Młóto browarniane to produkt uboczny procesu destylacji, a przy tym wysoce pożywna pasza dla bydła. Niezbędne do produkcji piwa, po przejściu ziaren przez zacier, staja się odpadem, z którym browary niekoniecznie mają co zrobić. Na szczęście młóto znajduje zastosowanie w rolnictwie, a hodowcy chętnie dodają je do pasz dla zwierząt.
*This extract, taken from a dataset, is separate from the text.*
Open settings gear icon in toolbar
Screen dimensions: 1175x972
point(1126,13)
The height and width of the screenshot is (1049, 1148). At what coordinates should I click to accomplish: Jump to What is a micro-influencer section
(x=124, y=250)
Z czego składa się młóto browarniane?

Do warzenia piwa używa się różnych składników, nawet jeśli gatunki piwa są podobne, to każdy z nich może być zupełnie innej jakości, charakteryzować się odmiennym smakiem czy barwą. Ma to związek z zastosowaniem różnych gatunków chmielu, drożdży i sposobu przetwarzania słodów. Jakość i skład wysłodków jest uzależniony od składu chemicznego ziaren, które zostają po odfiltrowaniu brzeczki. Młóto browarniane skład może posiadać różne wartości odżywcze, a wynika to z faktu, że firmy sprzedające ten surowiec korzystają z usług kilku browarów. Dla ułatwienia przyjmuje się określone kryteria, uśredniające zawartość poszczególnych składników w wysłodkach. Świeże młóto składa się z:

  • białka 7,4 – 10, proc.

  • tłuszczu 1,4 – 2,1 proc.

  • włókien błonnika 3,1 – 4,4 proc.

  • popiół poniżej 1,1 proc.

  • składniki mineralne 0,9 – 1,3 proc.

  • Wartość energetyczna 0,4 – 0,5 MJ/kg

Suszenie i kiszenie młóta browarnianego

Można by powiedzieć, że świeże młóto nie różni się zbyt wiele od żywności przeznaczonej dla ludzi. Tak samo jest poddawane rożnym procesom w celu przedłużenia trwałości podczas, których dochodzi do pewnych zmian w składzie chemicznym i modyfikacji wartości odżywczych. Należy zaznaczyć, że nie są to negatywne zmiany, a na ogół to co zostaje utracone, przyczynia się do pozyskania czegoś innego. Tak jest w przypadku wysłodzin, które są suche, ponieważ w trakcie suszenie zostają wzbogacone w białko, a jego ilość wzrasta do 36,5 – 37,8 proc. Oprócz tego zwiększa się ilość tłuszczu do 7,6 proc., błonnika do 16 proc., i składników mineralnych do ok 5 proc. i wartości energetycznej do 11,7 MJ/kg. Jak łatwo można zauważyć, niektóre ilości części składników rosną aż pięciokrotnie. Co do zasady, suchy produkt musi być odpowiednio dozowany i podawany w mniejszych ilościach. W kiszonce, natomiast, wartości poszczególnych składników rosną o 1 do 2 proc., a to z kolei wynika z odpompowania dużej ilości soków kiszonkowych, co ma bezpośredni wpływ na zmniejszoną masę produktu.

Podsumowując krótko temat składu młóta browarnianego, jest to świetny przykład tego, jak coś, będąc odpadem poprodukcyjnym, może zyskać ogromne znacznie w hodowli zwierząt.